Governor Laura Kelly and the Department of Education say about $90 million more is needed to comply with the Supreme Court’s school funding opinion, but school districts now say the amount should be $270 million higher. Bill Brady, lobbying for the districts suing the state (and organized as Schools for Fair Funding), has revoked his support of SB 44, Kelly’s proposal to increase school funding by approximately $90 million each year.
Brady sent an email to Senators who serve on the Senate Select Committee on Education Finance on Feb. 26. He writes in what he called “Amended and Supplemental Testimony on SB 44” that there is a drafting error in the legislation that. He says lawmakers need to add an another $270 million in order to satisfy SFFF and potentially the Kansas Supreme Court.
“Without correction, we cannot support SB 44,” Brady writes.
It’s a stark about-face from what he told lawmakers on Feb. 6 when the Senate committee heard testimony on the proposal.
“If this bill is adopted in its current form and signed by the Governor the parties will simply stipulate to the Court that the issues have been resolved,” he told the committee a few weeks ago.
Senate Majority Leader Jim Denning told Brady that the bill’s inflation calculations might be off by as much as $271 million, and three times, Brady told the committee SFFF would agree to the provisions in SB 44 anyway.
The Court tasked legislators with increasing school funding to address inflation over the last 6 years, and SB 44 uses calculations created and approved by the Kansas State Board of Education. The Sunflower State Journal first reported Brady’s change of heart. The subscription-required news source reports that Deputy Education Commissioner Dale Dennis denies a calculation error in the legislation.
Brady sent his amended testimony via email to Senators on Feb. 26. Sen. Molly Baumgardner, who chairs the education finance committee, says it’s not testimony; it’s an email attachment.
“We had a hearing on Feb. 6. We continued the hearing on Feb. 12. Everyone knew there was a hearing,” she said. “He had between Feb. 6 and Feb. 12 to make that change. He never submitted new testimony through the proper process.”
The committee will meet to approve the minutes of the Feb. 6 and Feb. 12 hearings next week, and Brady’s amended position will not be included.
Baumgardner calls the situation extraordinary.
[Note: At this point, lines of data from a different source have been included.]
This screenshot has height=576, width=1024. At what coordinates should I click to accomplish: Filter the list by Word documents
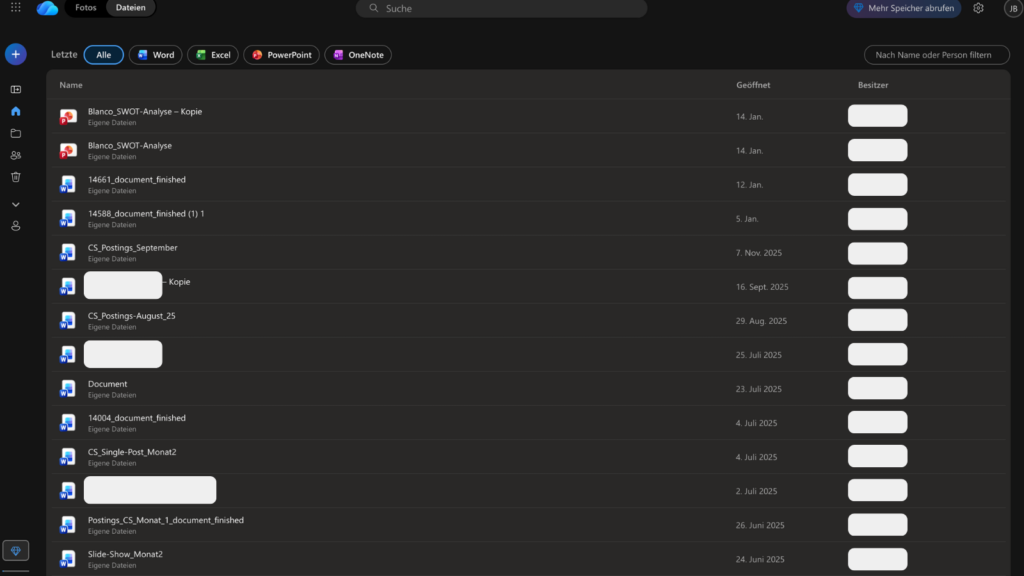pos(156,55)
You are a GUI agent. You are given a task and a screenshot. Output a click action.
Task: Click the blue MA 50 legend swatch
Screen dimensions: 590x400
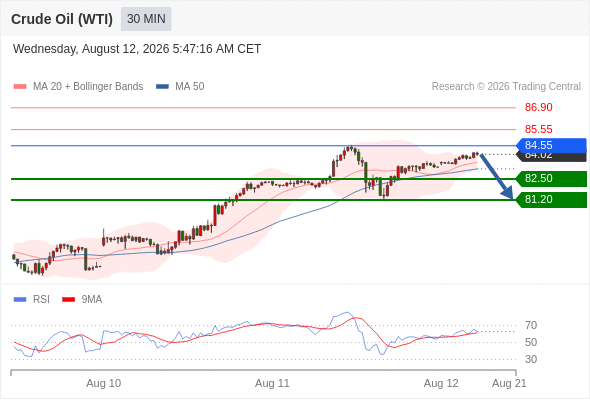click(x=162, y=87)
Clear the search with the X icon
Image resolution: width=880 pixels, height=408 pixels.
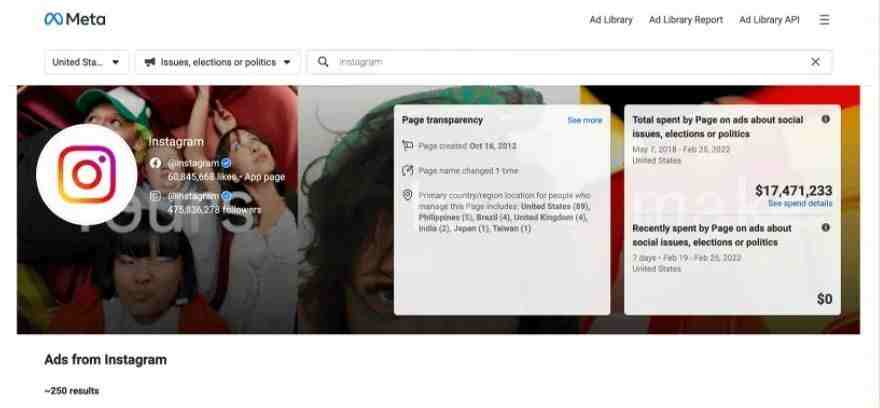(815, 62)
“To say that this is highly unusual isn’t a strong enough term for what we’re seeing,” Baumgardner said. “We are seeing, in political language, the largest flip-flop that ever could occur.”
Governor Kelly’s budget already doesn’t comply with state law and this new demand from SFFF would expand the deficit by $561 million as calculated by Kansas Policy Institute. KPI president Dave Trabert said, “Official estimates from Kansas Legislative Research show Governor Kelly’s proposals produce a $1.3 billion deficit over the next four years, and the cumulative impact of this latest school demand increases the shortfall to more than $1.8 billion.”